Ich meine doch das es so etwas gab. Der Befehl hat praktisch bewirkt das die Konsole angezeigt hat, was sie macht, ohne des zumachen . Ich hoffe ich verwechsle hier nichts, aber bin mir ziemlich sicher das es Batch war


----------



## deepthroat (11. September 2009)

Soilder hat gesagt.:


> Nene .
> Ich meine doch das es so etwas gab. Der Befehl hat praktisch bewirkt das die Konsole angezeigt hat, was sie macht, ohne des zumachen . Ich hoffe ich verwechsle hier nichts, aber bin mir ziemlich sicher das es Batch war


Wie sollte das funktionieren? In Batch kann man beliebige Programme aufrufen und abhängig vom Return-Code einen goto Befehl ausführen. Was sollte nun ein Batch-Simulator an der Stelle tun? Welchen Return-Code hätte das Programm denn zurückgeben? Sollte man da einfach würfeln und irgendein goto wählen? Was ist dann mit Endlosschleifen? Was ist mit Dateien die ein Programm angelegt hätte (wenn es ausgeführt worden wäre) und welche dann vom Batch-Skript verarbeitet wird. Soll der Datei-Inhalt auch simuliert werden? Wie?

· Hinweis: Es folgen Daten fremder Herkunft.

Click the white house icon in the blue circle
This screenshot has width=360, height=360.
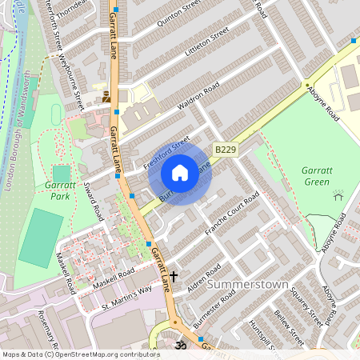(180, 173)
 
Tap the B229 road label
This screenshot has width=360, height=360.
(225, 150)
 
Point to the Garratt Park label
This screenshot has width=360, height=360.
(50, 191)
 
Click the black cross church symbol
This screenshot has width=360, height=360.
(172, 277)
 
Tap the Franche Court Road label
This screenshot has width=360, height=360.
(232, 214)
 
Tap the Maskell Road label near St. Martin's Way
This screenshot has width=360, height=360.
(113, 279)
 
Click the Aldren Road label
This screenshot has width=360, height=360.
(202, 278)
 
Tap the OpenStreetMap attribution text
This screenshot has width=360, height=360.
(80, 354)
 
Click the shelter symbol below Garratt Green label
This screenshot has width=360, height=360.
(338, 194)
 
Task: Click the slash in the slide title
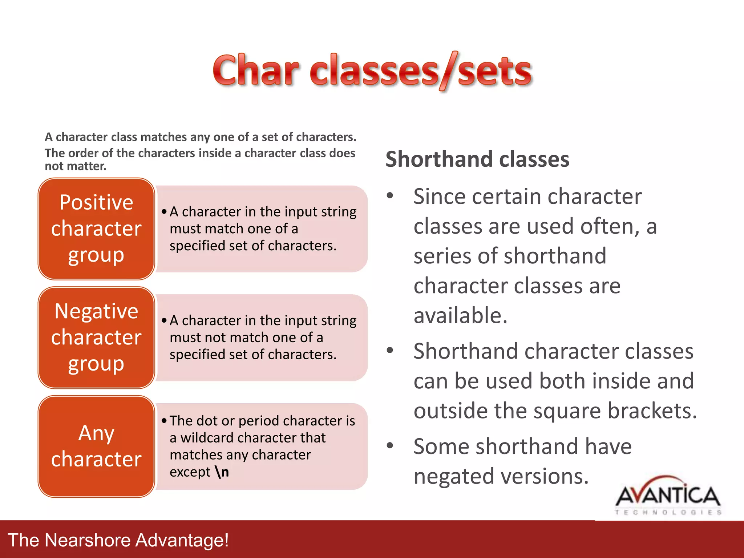pyautogui.click(x=448, y=70)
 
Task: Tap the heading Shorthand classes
pyautogui.click(x=477, y=159)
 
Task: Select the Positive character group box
pyautogui.click(x=96, y=229)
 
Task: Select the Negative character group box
pyautogui.click(x=96, y=337)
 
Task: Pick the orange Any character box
pyautogui.click(x=96, y=446)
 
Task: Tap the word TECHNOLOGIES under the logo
pyautogui.click(x=668, y=512)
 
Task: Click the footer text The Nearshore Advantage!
pyautogui.click(x=118, y=540)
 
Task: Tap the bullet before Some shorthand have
pyautogui.click(x=390, y=446)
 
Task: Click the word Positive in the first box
pyautogui.click(x=96, y=202)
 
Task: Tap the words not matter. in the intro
pyautogui.click(x=76, y=166)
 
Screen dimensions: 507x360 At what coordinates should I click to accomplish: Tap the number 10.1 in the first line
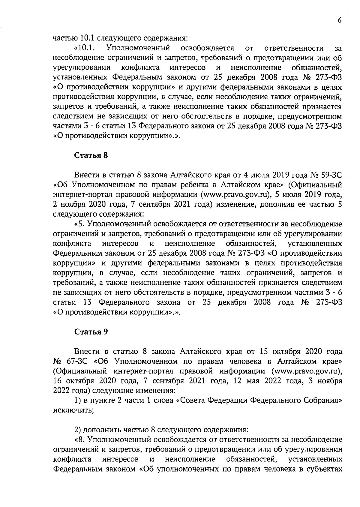(x=87, y=38)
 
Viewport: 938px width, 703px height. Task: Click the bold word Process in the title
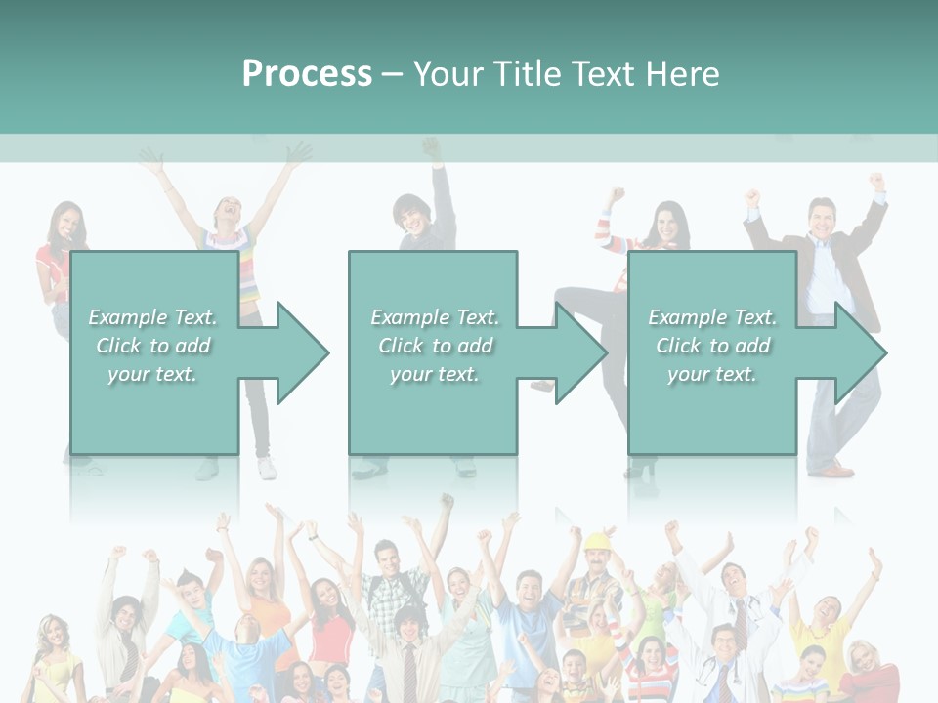[307, 73]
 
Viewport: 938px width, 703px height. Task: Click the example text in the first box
[152, 346]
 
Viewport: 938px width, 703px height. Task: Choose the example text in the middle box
[434, 346]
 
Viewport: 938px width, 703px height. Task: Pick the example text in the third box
[711, 346]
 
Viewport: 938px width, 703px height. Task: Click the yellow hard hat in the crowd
[597, 540]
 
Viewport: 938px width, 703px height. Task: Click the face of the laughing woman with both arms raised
[229, 210]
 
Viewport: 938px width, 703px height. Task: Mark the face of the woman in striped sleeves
[669, 223]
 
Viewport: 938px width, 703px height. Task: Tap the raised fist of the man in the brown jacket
[876, 182]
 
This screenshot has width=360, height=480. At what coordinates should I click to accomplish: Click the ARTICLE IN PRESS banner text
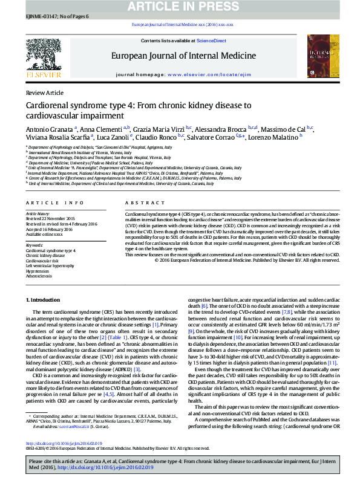click(x=180, y=7)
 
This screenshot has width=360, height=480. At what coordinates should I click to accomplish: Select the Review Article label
click(x=44, y=92)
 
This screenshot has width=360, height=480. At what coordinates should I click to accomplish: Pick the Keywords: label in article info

Kann es sein, das du "make -n" meinst?

Gruß


----------



## ComFreek (11. September 2009)

Ich glaube, dass der Befehl den Befehl eigentlich nicht macht, aber so tut als ob er ausgeführt wird.

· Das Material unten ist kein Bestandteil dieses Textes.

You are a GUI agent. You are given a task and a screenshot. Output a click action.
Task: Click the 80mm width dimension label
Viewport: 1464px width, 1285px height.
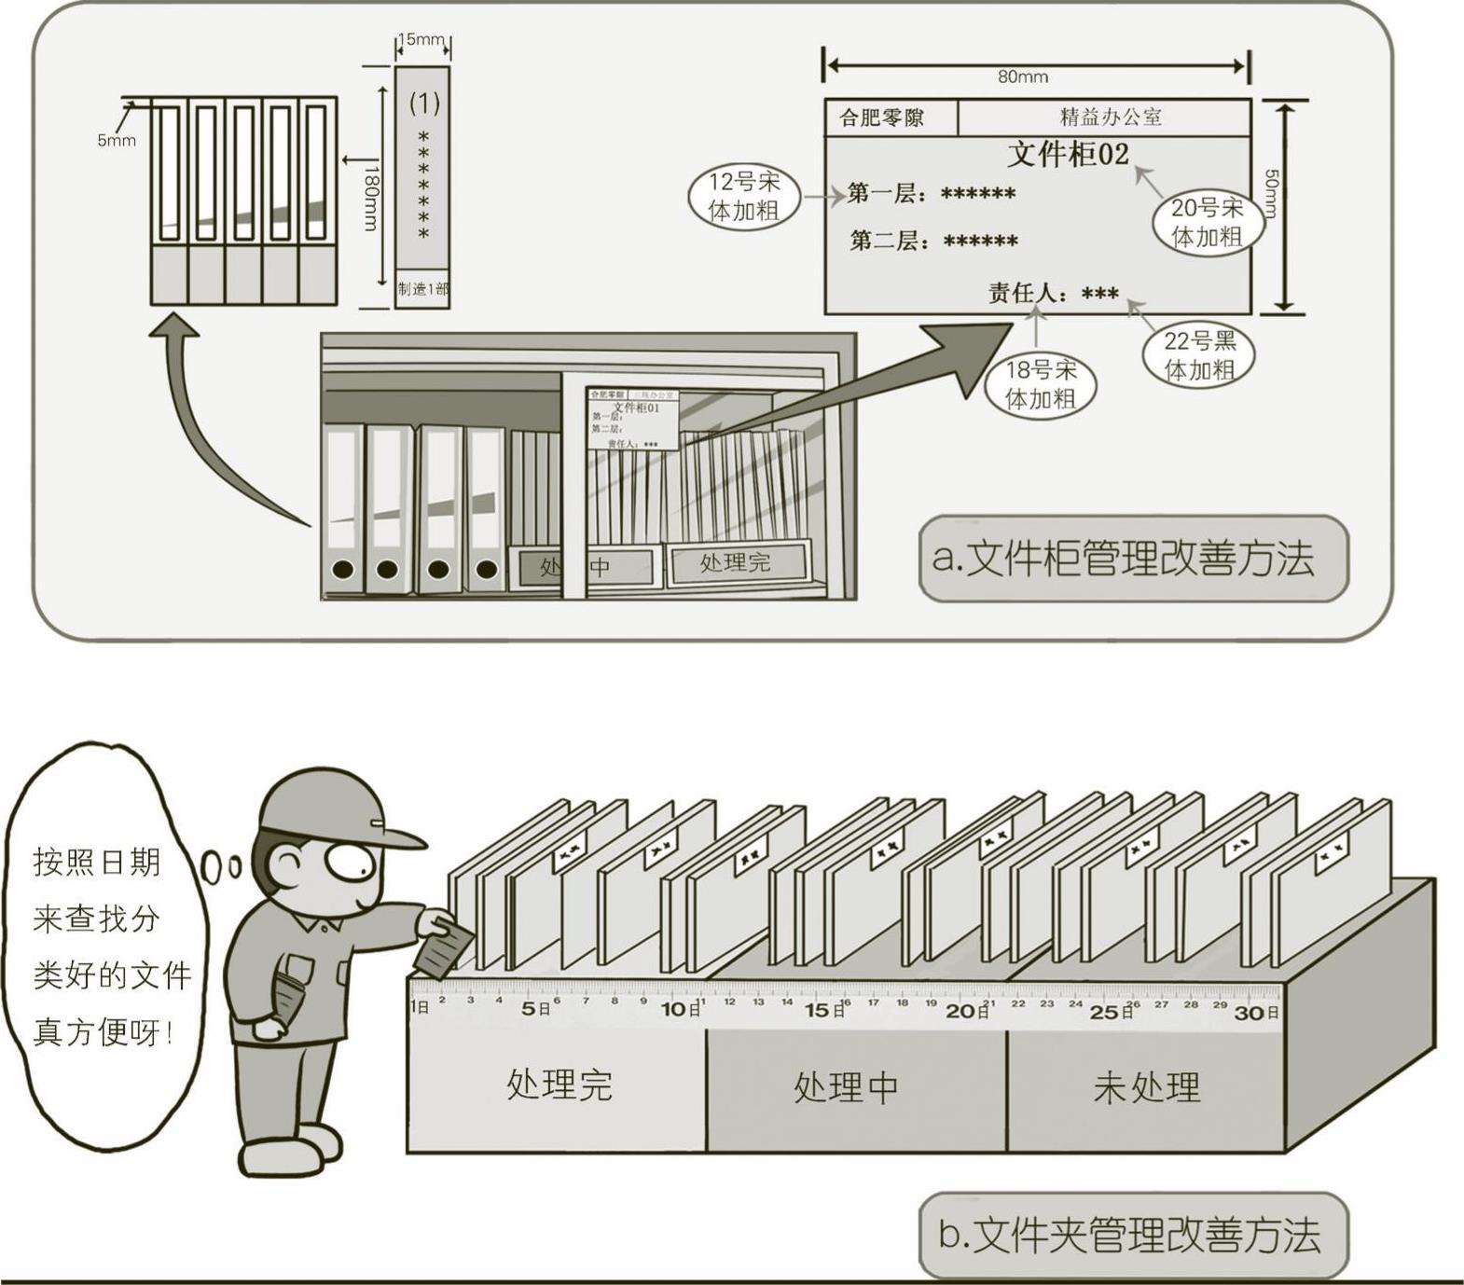tap(1023, 76)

Soll im Prinzip wie SteadyState von Microsoft sein. Das speichert alle Änderungen in einer Datei, aber nichts im echten Windows.


(Ob es den Befehl gibt, weiß ich nicht)


----------



## Soilder (11. September 2009)

ComFreek hat gesagt.:


> Ich glaube, dass der Befehl den Befehl eigentlich nicht macht, aber so tut als ob er ausgeführt wird.
> 
> Soll im Prinzip wie SteadyState von Microsoft sein. Das speichert alle Änderungen in einer Datei, aber nichts im echten Windows.
> 
> ...



Ja sowas mein ich . Aber das ganze Problem ist das ich meine das es so einen Befehl für Batch gab. Aber wie schon gesagt es kann sein das ich hier was verwechsel :-(. Ich schau mich noch ein bisschen um


----------



## ComFreek (11. September 2009)

Also wenn man googelt, findet man nur Programme. Kein Batch-Befehl.

Wenn du den Zweck nennst, können wir vielleicht mehr helfen.


----------



## Soilder (14. September 2009)

Brauch tu ich grad sowas nicht, wollte nur wissen ob ich mich täusche. 
Weil ich meinte es gab da was, aber anscheinend hab ich etwas verwechselt .
Aber thx für die Antworten.

Gruß


----------